STEFANO MARCHETTI
Cronaca

Il vescovo Erio Castellucci: "Almeno un anno di lavoro per unificare le due diocesi"

Ecco i tre persorsi per la fusione di Modena e di Carpi: il più complesso è quello amministrativo "Alcune strutture sono ormai sovradimensionate e lontane dalla finalità originaria".

Il vescovo Erio Castellucci: "Almeno un anno di lavoro  per unificare le due diocesi"

L'arcivescovo Erio Castellucci

Modena, 22 settembre 2024 – La fusione delle due diocesi di Modena e di Carpi avverrà entro qualche tempo – questo è certo – ma non sarà né domani né dopodomani né fra un mese. "Se saremo bravi potrà servire un anno, ma forse anche due o tre. Ci metteremo il tempo necessario", ci ha detto l’arcivescovo Erio Castellucci, a margine dell’assemblea interdiocesana che ieri (presso la parrocchia di Gesù Redentore) ha inaugurato l’anno pastorale. Con una novità in prospettiva: la definitiva unificazione delle due diocesi che dovranno diventare un corpo solo e un’anima sola.

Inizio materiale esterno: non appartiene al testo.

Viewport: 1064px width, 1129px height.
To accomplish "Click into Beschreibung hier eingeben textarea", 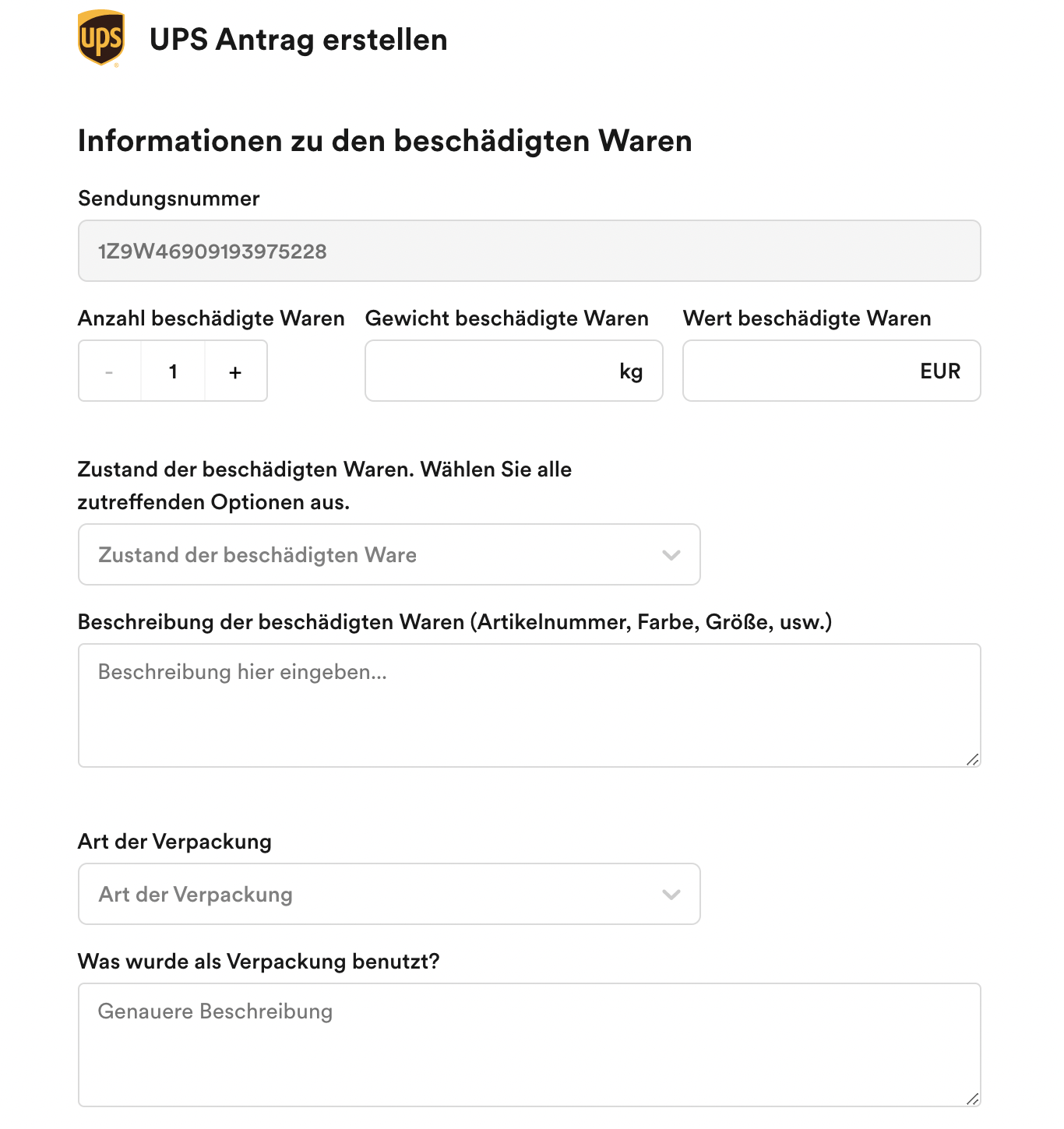I will [x=530, y=705].
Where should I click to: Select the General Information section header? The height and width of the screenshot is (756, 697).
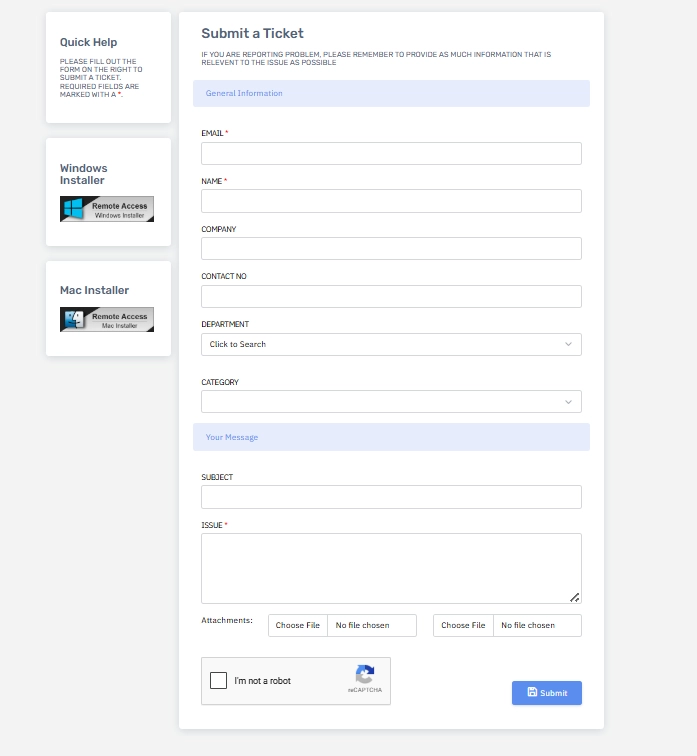coord(391,94)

Don Erio, sarà un percorso leggero o pesante?

"Dipende da noi. Solo pochi giorni fa abbiamo ricevuto l’indicazione, da parte del dicastero vaticano e del nunzio, di procedere verso l’unificazione. Il consiglio presbiterale interdiocesano ne ha preso atto e ha impostato tre aree di cammino che dovremo affrontare".

Ce le anticipa?

"Innanzitutto c’è un’area pastorale: significa comprendere cosa implichi l’unificazione per le nostre parrocchie e per l’esperienza cristiana, e in questo ambito di sono già esperienze di collaborazione avviate. Poi c’è un area territoriale: dovremo forse rivedere la struttura dei vicariati, senza penalizzare nessuno. La questione amministrativa è molto complessa: fondere le diocesi significa mettere insieme gli uffici di Curia o l’Istituto diocesano per il sostentamento del Clero, e ci saranno procedure da affidare a specialisti"

Qualcuno dice che Modena ‘accorperà’ Carpi, e in fondo la diocesi grande ‘mangerà’ quella più piccola...

"Non esiste un accorpamento delle diocesi, nessuna assorbe l’altra: c’è una fusione in cui nasce, in un certo senso, una terza diocesi. Questo processo risponde a un’indicazione che era già nei Patti lateranensi del 1929 in cui si auspicava che le diocesi andassero verso le province: a metà degli anni ‘80 c’è stata già una riforma che in Italia ha unito un centinaio di diocesi, da 325 a 226, e già allora la Congregazione per i vescovi chiese di proseguire. Si cerca di chiedersi come le strutture possano adeguarsi alla realtà".

Ha intitolato ‘Il peso leggero’ la sua lettera pastorale anche pensando alle complessità che si dovranno affrontare?

"No, in realtà l’ho pensata quando ancora non era arrivata la determinazione. A questo ‘peso leggero’ io do un significato più ampio e spirituale: operatori pastorali, sacerdoti, religiosi e religiose, laici, offrono testimonianza di vita cristiana bella quando la vivono non come un carico pesante che schiaccia, ma come un peso leggero, portato insieme a Gesù e insieme agli altri. La lettera cerca di richiamare un animo pastorale: vivere con gratitudine il servizio, portare i pesi gli uni degli altri e testimoniare la gioia".

Tuttavia il peso è anche quello burocratico delle incombenze, delle carte, della burocrazia...

"Certo, alcune strutture sono da alleggerire perché sono sovradimensionate e ormai lontane dalle finalità per cui sono state pensate: questa è una leggerezza da guadagnare. Ma l’essenziale resta sempre nel cuore. Se una persona è grata, affronta tutto con leggerezza, ma se è appesantita dentro non c’è leggerezza fuori che tenga".